DIRECTION: Arrange the lines of the listing as a numbered list, omitting blank lines. Begin at the line that contains "The image size is (701, 900)." and stop after the last line of the listing.

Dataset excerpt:

***

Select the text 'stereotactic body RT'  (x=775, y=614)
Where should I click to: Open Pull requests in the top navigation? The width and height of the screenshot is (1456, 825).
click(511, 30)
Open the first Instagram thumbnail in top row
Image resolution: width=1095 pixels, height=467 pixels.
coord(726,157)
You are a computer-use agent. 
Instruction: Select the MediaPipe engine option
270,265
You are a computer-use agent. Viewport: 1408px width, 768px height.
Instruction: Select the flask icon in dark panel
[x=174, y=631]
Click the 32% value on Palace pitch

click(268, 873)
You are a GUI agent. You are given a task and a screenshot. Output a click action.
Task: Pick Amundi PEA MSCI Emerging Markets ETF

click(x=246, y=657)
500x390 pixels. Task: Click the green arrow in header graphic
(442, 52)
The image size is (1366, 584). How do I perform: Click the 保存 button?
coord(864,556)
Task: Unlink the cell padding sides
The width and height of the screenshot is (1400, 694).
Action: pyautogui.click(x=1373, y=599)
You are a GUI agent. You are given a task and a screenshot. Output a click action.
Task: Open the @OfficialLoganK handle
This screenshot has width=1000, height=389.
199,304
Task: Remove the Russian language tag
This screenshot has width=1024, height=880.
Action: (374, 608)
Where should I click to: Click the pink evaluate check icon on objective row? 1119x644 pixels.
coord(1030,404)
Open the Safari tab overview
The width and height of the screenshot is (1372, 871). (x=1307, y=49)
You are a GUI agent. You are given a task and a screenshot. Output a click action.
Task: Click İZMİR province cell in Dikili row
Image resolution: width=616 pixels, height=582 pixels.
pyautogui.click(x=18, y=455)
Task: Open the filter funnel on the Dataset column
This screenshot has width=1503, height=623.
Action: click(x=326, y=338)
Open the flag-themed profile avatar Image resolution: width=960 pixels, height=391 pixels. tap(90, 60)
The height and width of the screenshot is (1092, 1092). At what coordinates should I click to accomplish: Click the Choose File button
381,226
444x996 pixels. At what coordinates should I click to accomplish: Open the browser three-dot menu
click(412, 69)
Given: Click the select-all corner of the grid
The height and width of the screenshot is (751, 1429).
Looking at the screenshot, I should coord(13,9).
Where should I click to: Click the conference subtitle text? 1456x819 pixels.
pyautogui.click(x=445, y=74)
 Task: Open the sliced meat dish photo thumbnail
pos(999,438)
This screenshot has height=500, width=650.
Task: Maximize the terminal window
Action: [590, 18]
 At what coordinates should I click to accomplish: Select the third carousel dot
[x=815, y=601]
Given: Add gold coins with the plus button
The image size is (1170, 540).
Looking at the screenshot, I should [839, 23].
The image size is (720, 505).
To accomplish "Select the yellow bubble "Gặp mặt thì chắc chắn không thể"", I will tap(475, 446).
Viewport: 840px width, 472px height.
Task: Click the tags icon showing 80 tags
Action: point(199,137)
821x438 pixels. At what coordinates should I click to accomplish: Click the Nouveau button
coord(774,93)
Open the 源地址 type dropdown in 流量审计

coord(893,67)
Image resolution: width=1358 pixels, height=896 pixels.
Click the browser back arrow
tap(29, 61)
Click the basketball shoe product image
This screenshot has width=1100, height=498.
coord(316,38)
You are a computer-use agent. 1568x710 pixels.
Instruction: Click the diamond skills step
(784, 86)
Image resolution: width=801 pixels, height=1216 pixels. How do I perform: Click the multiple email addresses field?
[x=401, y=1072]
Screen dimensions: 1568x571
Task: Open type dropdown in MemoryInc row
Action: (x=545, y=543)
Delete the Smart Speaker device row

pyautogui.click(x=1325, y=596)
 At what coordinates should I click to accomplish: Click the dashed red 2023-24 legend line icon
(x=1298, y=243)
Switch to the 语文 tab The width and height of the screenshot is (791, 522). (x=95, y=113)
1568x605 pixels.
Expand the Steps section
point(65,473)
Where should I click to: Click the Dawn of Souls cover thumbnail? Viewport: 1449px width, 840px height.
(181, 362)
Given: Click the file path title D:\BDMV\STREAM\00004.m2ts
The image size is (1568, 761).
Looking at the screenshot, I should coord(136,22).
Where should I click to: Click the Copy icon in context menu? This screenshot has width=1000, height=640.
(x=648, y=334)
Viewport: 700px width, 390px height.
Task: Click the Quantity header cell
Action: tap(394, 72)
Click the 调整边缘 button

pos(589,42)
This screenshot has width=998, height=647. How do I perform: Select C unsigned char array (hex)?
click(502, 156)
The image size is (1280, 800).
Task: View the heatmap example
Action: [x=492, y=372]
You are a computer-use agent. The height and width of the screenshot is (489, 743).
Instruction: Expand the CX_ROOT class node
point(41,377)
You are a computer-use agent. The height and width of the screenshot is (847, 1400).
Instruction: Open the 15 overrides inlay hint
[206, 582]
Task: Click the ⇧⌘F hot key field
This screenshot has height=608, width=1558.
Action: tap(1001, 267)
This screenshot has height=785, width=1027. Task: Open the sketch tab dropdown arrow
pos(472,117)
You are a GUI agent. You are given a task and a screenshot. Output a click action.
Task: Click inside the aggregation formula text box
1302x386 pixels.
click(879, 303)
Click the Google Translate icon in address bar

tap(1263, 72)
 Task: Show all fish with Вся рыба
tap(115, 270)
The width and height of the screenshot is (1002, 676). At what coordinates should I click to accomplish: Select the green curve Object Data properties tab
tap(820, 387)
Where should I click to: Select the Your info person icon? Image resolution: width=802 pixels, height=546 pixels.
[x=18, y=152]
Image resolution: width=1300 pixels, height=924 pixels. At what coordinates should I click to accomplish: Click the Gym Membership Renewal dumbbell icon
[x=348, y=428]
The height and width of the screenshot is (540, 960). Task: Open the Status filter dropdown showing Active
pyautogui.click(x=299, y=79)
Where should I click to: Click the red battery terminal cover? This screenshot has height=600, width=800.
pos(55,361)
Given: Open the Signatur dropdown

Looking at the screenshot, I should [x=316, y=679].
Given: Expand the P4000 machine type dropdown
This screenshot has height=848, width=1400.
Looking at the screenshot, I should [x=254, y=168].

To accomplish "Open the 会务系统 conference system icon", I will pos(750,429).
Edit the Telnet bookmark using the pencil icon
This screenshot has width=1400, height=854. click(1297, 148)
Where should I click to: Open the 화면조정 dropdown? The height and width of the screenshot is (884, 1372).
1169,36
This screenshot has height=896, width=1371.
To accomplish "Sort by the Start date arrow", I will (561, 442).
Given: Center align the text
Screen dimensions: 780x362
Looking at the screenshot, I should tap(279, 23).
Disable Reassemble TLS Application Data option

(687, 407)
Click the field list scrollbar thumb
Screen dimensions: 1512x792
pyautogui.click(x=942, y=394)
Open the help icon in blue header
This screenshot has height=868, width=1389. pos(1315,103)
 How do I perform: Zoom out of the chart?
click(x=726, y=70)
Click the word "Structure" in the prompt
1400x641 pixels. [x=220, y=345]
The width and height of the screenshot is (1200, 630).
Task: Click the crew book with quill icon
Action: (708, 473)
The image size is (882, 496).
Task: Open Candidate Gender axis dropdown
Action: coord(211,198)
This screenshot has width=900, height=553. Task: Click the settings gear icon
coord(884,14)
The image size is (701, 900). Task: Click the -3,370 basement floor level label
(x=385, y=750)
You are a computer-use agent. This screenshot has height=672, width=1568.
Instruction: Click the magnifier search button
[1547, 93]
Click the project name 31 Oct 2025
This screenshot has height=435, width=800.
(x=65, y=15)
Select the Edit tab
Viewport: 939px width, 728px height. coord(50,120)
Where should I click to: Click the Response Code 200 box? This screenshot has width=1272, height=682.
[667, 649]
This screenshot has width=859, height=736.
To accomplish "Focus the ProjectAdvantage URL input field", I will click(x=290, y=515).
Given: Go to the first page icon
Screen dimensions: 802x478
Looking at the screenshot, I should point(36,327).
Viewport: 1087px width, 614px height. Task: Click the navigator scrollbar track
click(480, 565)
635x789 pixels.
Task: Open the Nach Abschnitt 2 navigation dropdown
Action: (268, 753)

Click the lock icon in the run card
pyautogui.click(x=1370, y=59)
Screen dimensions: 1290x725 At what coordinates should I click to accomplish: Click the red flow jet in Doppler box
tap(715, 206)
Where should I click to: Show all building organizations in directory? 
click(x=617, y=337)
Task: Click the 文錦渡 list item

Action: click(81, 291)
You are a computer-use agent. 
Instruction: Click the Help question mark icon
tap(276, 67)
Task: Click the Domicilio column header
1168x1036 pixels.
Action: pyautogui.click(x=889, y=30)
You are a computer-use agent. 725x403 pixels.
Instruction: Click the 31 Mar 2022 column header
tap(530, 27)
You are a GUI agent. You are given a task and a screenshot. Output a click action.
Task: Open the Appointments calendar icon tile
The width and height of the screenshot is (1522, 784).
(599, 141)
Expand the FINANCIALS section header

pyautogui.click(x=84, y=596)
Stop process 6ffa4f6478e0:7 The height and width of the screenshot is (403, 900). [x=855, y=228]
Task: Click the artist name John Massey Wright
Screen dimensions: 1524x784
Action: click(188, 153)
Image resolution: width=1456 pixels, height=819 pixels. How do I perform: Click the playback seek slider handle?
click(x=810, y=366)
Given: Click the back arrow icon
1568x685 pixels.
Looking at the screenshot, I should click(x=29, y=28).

***

EXERCISE OUTPUT:
1. The image size is (701, 900). Task: Click the -3,370 basement floor level label
2. (x=385, y=750)
3. You are a computer-use agent. This screenshot has height=672, width=1568.
4. Instruction: Click the magnifier search button
5. [1547, 93]
6. Click the project name 31 Oct 2025
7. This screenshot has height=435, width=800.
8. (x=65, y=15)
9. Select the Edit tab
10. Viewport: 939px width, 728px height. coord(50,120)
11. Where should I click to: Click the Response Code 200 box? This screenshot has width=1272, height=682.
12. [667, 649]
13. This screenshot has width=859, height=736.
14. To accomplish "Focus the ProjectAdvantage URL input field", I will click(x=290, y=515).
15. Given: Go to the first page icon
16. Screen dimensions: 802x478
17. Looking at the screenshot, I should point(36,327).
18. Viewport: 1087px width, 614px height. Task: Click the navigator scrollbar track
19. click(480, 565)
20. 635x789 pixels.
21. Task: Open the Nach Abschnitt 2 navigation dropdown
22. Action: (268, 753)
23. Click the lock icon in the run card
24. pyautogui.click(x=1370, y=59)
25. Screen dimensions: 1290x725 At what coordinates should I click to accomplish: Click the red flow jet in Doppler box
26. tap(715, 206)
27. Where should I click to: Show all building organizations in directory? 
28. click(x=617, y=337)
29. Task: Click the 文錦渡 list item
30. Action: click(81, 291)
31. You are a computer-use agent. 
32. Instruction: Click the Help question mark icon
33. tap(276, 67)
34. Task: Click the Domicilio column header
35. 1168x1036 pixels.
36. Action: pyautogui.click(x=889, y=30)
37. You are a computer-use agent. 725x403 pixels.
38. Instruction: Click the 31 Mar 2022 column header
39. tap(530, 27)
40. You are a GUI agent. You are given a task and a screenshot. Output a click action.
41. Task: Open the Appointments calendar icon tile
42. The width and height of the screenshot is (1522, 784).
43. (599, 141)
44. Expand the FINANCIALS section header
45. pyautogui.click(x=84, y=596)
46. Stop process 6ffa4f6478e0:7 The height and width of the screenshot is (403, 900). [x=855, y=228]
47. Task: Click the artist name John Massey Wright
48. Screen dimensions: 1524x784
49. Action: click(188, 153)
50. Image resolution: width=1456 pixels, height=819 pixels. How do I perform: Click the playback seek slider handle?
51. click(x=810, y=366)
52. Given: Click the back arrow icon
53. 1568x685 pixels.
54. Looking at the screenshot, I should click(x=29, y=28).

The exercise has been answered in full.